MiFID II ESG compliance requires a host of activities, all starting with defining your sustainability strategy and aligning it with business aspects:

  • Define your in-house strategy on sustainability and ensure your investment advice and product offerings align with the ESG questions you ask clients in your suitability assessments;
  • Determine the E, S and G issues that are material to your product offering;
  • Assess whether you need to expand or modify your product offering;
  • Decide whether to include the modifications in your existing suitability questionnaires or whether a different form of assessment would be more practical;
  • Determine how extensive the questionnaire needs to be and whether any aspect of the suitability assessment could involve a perceived risk of greenwashing;
  • Discuss and agree on the type of performance scenarios you will use to explain ESG-related risk/return trade-offs to clients and how you will ensure the data used in these scenarios are accurate and how you will disclose data limitations to clients;
  • Match the types of responses in the questionnaire with your product offering and identify the timeframe for following up with clients in the event of indications of conflict;
  • Determine when and how often clients have to review their preferences outside the annual update;
  • Assess whether you have sufficient information about the costs associated with switching products and how to explain them to clients;
  • Set up a sustainability preferences outreach for existing clients before August 2022;
  • Train client-facing staff to ensure they have accurate knowledge and experience of the criteria to be used for sustainability preferences.

Conclusion

The MiFID II ESG amendments mark another step forward by the EU towards operationalizing the European Green Deal. Asking investors to specifically indicate their ESG preferences at the onset of the sales process is a step in the right direction and may fundamentally shift demand for ESG financial products. Putting these amendments into practice, however, will pose challenges for firms.
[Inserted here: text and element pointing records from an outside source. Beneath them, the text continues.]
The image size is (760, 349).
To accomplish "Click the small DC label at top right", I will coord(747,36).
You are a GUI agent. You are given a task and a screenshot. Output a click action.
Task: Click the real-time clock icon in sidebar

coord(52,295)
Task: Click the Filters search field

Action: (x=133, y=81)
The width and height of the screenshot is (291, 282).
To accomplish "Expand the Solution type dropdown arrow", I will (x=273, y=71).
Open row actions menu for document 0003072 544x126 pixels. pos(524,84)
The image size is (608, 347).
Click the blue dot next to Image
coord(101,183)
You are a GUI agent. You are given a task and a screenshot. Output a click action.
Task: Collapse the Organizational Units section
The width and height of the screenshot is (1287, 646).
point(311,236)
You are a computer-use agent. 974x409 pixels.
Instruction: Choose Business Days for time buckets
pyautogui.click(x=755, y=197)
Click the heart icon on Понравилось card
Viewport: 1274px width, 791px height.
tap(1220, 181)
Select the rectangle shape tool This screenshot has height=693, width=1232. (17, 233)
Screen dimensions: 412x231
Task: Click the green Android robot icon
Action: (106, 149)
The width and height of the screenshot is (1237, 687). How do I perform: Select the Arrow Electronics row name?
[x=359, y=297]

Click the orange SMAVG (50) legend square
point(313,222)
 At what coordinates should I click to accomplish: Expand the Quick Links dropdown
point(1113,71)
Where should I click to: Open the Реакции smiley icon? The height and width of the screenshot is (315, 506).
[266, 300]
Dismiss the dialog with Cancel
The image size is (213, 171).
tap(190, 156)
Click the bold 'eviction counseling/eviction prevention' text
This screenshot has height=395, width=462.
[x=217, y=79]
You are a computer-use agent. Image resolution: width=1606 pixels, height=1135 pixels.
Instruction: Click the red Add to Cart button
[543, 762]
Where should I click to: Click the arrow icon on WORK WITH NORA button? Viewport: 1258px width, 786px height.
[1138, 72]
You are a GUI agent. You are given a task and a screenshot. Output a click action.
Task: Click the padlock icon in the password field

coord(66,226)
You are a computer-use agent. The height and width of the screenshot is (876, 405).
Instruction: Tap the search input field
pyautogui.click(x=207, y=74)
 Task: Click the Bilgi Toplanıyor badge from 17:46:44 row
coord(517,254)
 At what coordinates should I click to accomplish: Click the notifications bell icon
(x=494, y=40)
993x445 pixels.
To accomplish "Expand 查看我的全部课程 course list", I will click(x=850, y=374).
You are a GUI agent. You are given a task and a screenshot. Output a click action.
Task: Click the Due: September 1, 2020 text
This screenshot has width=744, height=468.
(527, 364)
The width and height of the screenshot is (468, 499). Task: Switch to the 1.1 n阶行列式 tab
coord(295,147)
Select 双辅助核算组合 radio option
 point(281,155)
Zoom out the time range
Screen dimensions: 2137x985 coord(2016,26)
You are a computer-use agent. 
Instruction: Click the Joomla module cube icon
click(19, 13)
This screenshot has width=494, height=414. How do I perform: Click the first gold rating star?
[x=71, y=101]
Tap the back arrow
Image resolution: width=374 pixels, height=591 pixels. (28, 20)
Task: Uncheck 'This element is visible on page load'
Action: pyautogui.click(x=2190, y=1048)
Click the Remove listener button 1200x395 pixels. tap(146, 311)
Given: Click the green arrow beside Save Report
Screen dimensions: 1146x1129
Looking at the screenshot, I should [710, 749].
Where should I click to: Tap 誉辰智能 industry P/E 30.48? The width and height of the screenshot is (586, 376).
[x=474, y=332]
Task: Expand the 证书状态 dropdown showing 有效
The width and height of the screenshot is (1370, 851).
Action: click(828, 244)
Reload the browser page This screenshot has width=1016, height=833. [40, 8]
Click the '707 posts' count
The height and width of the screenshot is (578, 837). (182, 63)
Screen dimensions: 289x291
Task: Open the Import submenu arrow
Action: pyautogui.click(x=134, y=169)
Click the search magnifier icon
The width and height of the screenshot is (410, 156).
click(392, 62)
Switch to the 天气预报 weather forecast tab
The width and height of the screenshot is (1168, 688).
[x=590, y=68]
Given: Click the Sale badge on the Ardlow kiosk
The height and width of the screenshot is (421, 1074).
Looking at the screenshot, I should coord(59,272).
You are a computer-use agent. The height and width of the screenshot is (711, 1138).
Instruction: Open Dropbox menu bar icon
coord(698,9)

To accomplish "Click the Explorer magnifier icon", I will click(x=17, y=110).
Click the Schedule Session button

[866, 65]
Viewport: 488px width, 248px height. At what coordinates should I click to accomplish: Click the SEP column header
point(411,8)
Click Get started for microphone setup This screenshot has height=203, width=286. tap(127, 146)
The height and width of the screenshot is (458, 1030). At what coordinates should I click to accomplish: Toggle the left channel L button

Not least because MiFID II is linked to other regulations – such as the Corporate Sustainability Reporting Directive (CSRD), EU taxonomy and SFDR – that are currently still being implemented. The information stream can only become seamless once these regulations have been fully implemented. Implementation of the CSRD, for example, has been postponed by at least a year, and this limits the availability of data on potential investee firms. But growth spurts are part of every new regulatory initiative, and the MiFID II ESG amendments are no exception.


1.Delegated Regulation (EU), 2017/565.
2.A client preference for (i) a minimum proportion of EU taxonomy investments, (ii) a minimum proportion of SFDR sustainable investments or (iii) consideration of principal adverse impacts (‘PAIs’) on sustainability factors set out in the SFDR RTS, either qualitatively or quantitatively, with clients able to specify minimum proportions or qualitative/quantitative elements in each case.
3.Amended Article 21, Delegated Regulation (EU), 2017/565.
4.Amended Article 23, Delegated Regulation (EU), 2017/565.
5.Amended Article 54, Delegated Regulation (EU), 2017/565.
6.Amended Article 9, Delegated Directive (EU), 2017/593.
7.Amended Article 10, Delegated Directive (EU), 2017/593.